MANAGED CARE: Pressures May Threaten Access, Research
"The more managed care and hospital competition in an area, the less free care doctors provide to the uninsured and the less likely teaching hospitals are to pay for research," according to two studies released today. The Boston Globe reports that the studies "raise questions about who will pay for such 'public goods' as research and charity care as the nation's health care marketplace becomes increasingly profit-driven or cost-conscious" (Kong, 3/24). The Wall Street Journal reports that the studies "are among the first to provide significant documentation for what some economists and researchers have long suspected are important consequences of the rise of managed care in markets around the U.S. (Winslow, 3/24)
Managed Care Matters
The first study in this week's Journal of the American Medical Association found that physicians in areas with high managed care penetration and those who are "more heavily involved with managed care plans" provide less charity care than their counterparts in other areas. Researchers from the Center for Studying Health System Change and the Kansas Health Institute surveyed 10,881 physicians about the levels of charity care they provide. Overall, 77.3% provided charity care in the month prior to the interview -- an average of just over 10 hours per week. Of the physicians who provided charity care, those with no involvement in managed care provided the most. Those "who derive 85% or more of total practice revenue from managed care provide about half as much charity care as physicians who derive no revenue from managed care and about 40% less than physicians who derive 1% to 20% of practice revenue from managed care." In addition, physicians in "areas with high managed care penetration ... provide about 25% fewer hours of charity care then physicians who practice in areas with low managed care penetration." Physicians in solo or small group practices were also more likely to provide charity care. The researchers theorize that this is because the "greater financial pressures" of managed care may limit physicians' "ability to cross-subsidize care for the medically indigent by shifting the costs onto third-party payers" (Cunningham, et al., 3/24 issue). Peter Cunningham, the author of the study, said, "The research suggests that holes in the safety net may be widening" (HSC release, 3/23). Click here to read an issue brief summarizing this and a related study.

§ **REQUIRED ACTION 1**: In the managed care article, how many physicians did the researchers survey about the charity care they provide?
§ **REQUIRED ACTION 2**: Please translate this sentence from the managed care article into Spanish: "Physicians in solo or small group practices were also more likely to provide charity care."

§ **DATA BELOW**:
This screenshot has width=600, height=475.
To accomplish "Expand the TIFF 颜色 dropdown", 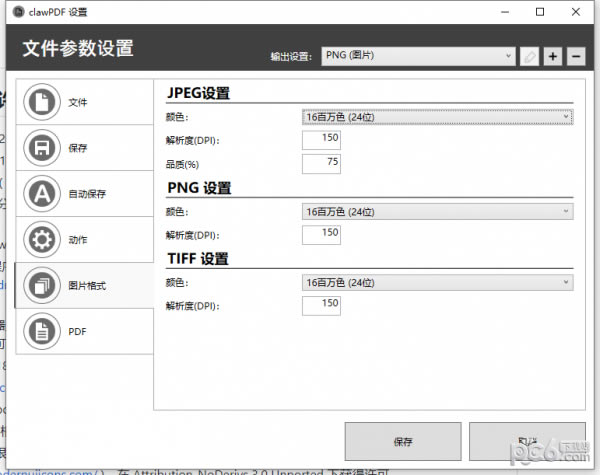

§ **EXERCISE OUTPUT 1**: 10,881 physicians

§ **EXERCISE OUTPUT 2**: Los médicos que ejercen en consultas individuales o en grupos pequeños también tenían más probabilidades de brindar atención benéfica.